The present inventors confirmed that the use of cytocalin D can inhibit melanin formation and deposition in cell and skin models, thereby finding that it can be used as a material for skin whitening. The above-mentioned effects of cytocalin D can also be used to prevent, ameliorate, and treat the above diseases and symptoms related to melanin.

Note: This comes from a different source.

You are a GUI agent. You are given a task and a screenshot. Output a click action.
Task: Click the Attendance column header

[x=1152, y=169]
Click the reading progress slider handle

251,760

According to another aspect of the present invention, the content of cytocalacin D, an isomer thereof, an acceptable salt thereof, a hydrate thereof, or a solvate thereof in the composition may be from 0.0001% to 20% by weight relative to the total weight of the composition. In one embodiment, the content is at least 0.0001 wt%, at least 0.0005 wt%, at least 0.001 wt%, at least 0.005 wt%, at least 0.01 wt%, at least 0.05 wt%, at least 0.1 wt%, 0.3 wt%, based on the total weight of the composition. At least 0.5 wt%, at least 0.8 wt%, at least 1 wt%, at least 3 wt%, at least 5 wt%, at least 8 wt%, at least 10 wt%, at least 12 wt%, at least 15 wt%, or 18 wt% It may be more than%. In addition, the content is 20 wt% or less, 18 wt% or less, 15 wt% or less, 12 wt% or less, 10 wt% or less, 8 wt% or less, 5 wt% or less, 3 wt% or less, based on the total weight of the composition, 1 wt% or less, 0.8 wt% or less, 0.5 wt% or less, 0.3 wt% or less, 0.1 wt% or less, 0.05 wt% or less, 0.01 wt% or less, 0.005 wt% or less, 0.001 wt% or less, or 0.0005 wt% or less Can be.

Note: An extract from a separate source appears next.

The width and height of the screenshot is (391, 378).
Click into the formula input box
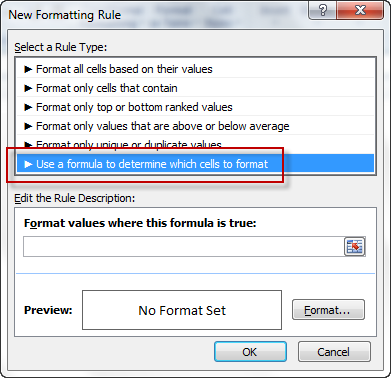click(183, 247)
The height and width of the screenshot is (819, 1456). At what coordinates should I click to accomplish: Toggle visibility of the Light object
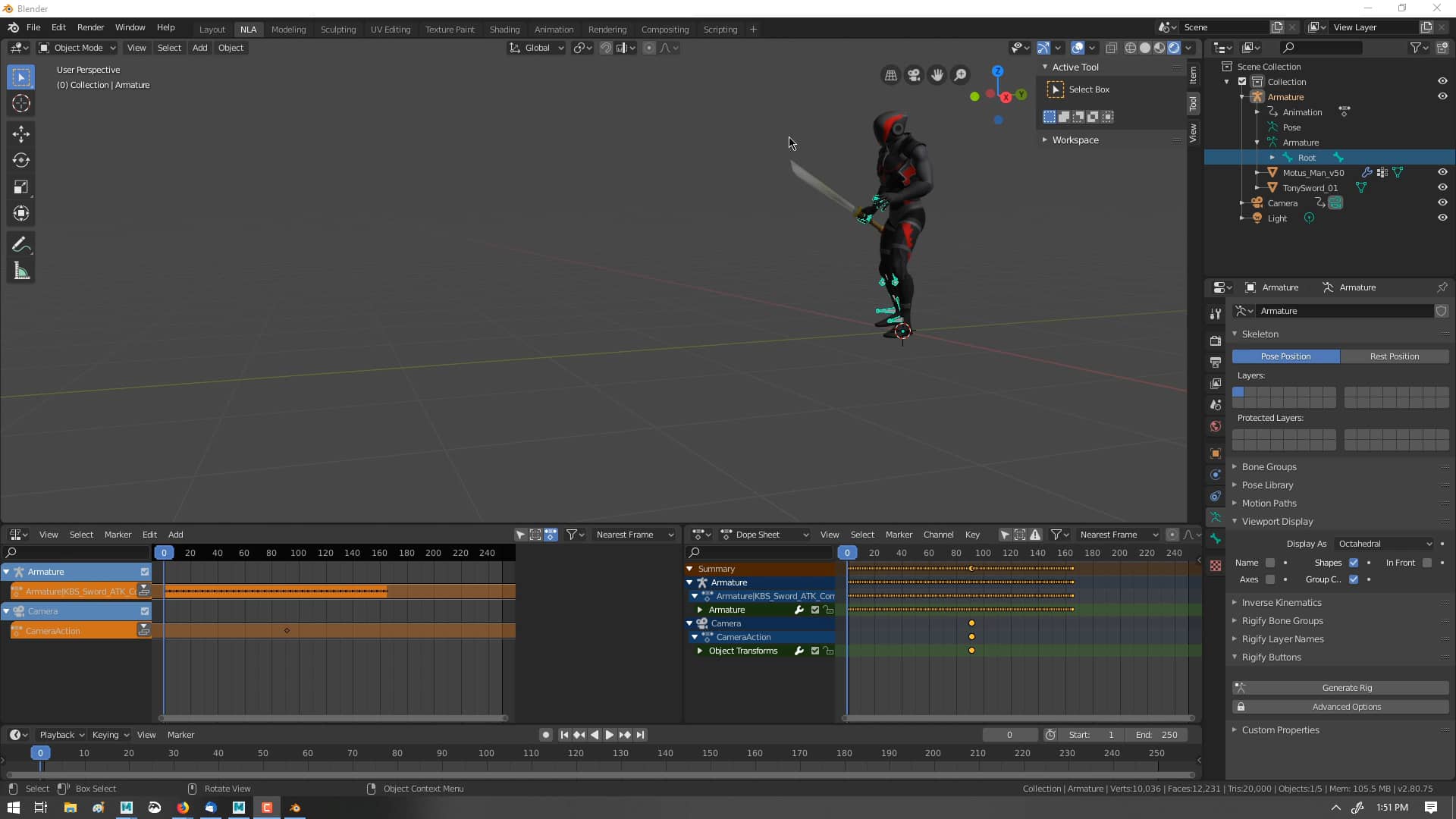[1443, 218]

According to another aspect of the invention, the dosage of the cytocalasin D, isomer thereof, acceptable salt thereof, hydrate thereof, or solvate thereof may be from 0.0001 mg / kg / day to 20 mg / kg / day. In one embodiment, the dosage is at least 0.0001 mg / kg / day, at least 0.0005 mg / kg / day, at least 0.001 mg / kg / day, at least 0.005 mg / kg / day, at least 0.01 mg / kg / day, 0.05 mg / kg / day or more, 0.1 mg / kg / day or more, 0.5 mg / kg / day or more, 0.8 mg / kg / day or more, 1 mg / kg / day or more, 2 mg / kg / day or more, 3 mg / kg / day or more, 5 mg / kg / day or more, 8 mg / kg / day or more, 10 mg / kg / day or more, 12 mg / kg / day or more, 15 mg / kg / day or more, or 18 mg / kg Can be more than / day. In addition, the dosage is 20 mg / kg / day or less, 18 mg / kg / day or less, 15 mg / kg / day or less, 12 mg / kg / day or less, 10 mg / kg / day or less, 8 mg / kg / Day or less, 5 mg / kg / day or less, 3 mg / kg / day or less, 2 mg / kg / day or less, 1 mg / kg / day or less, 0.8 mg / kg / day or less, 0.5 mg / kg / day Or less, 0.1 mg / kg / day or less, 0.05 mg / kg / day or less, 0.01 mg / kg / day or less, 0.005 mg / kg / day or less, 0.001 mg / kg / day or less, or 0.0005 mg / kg / day or less Can be.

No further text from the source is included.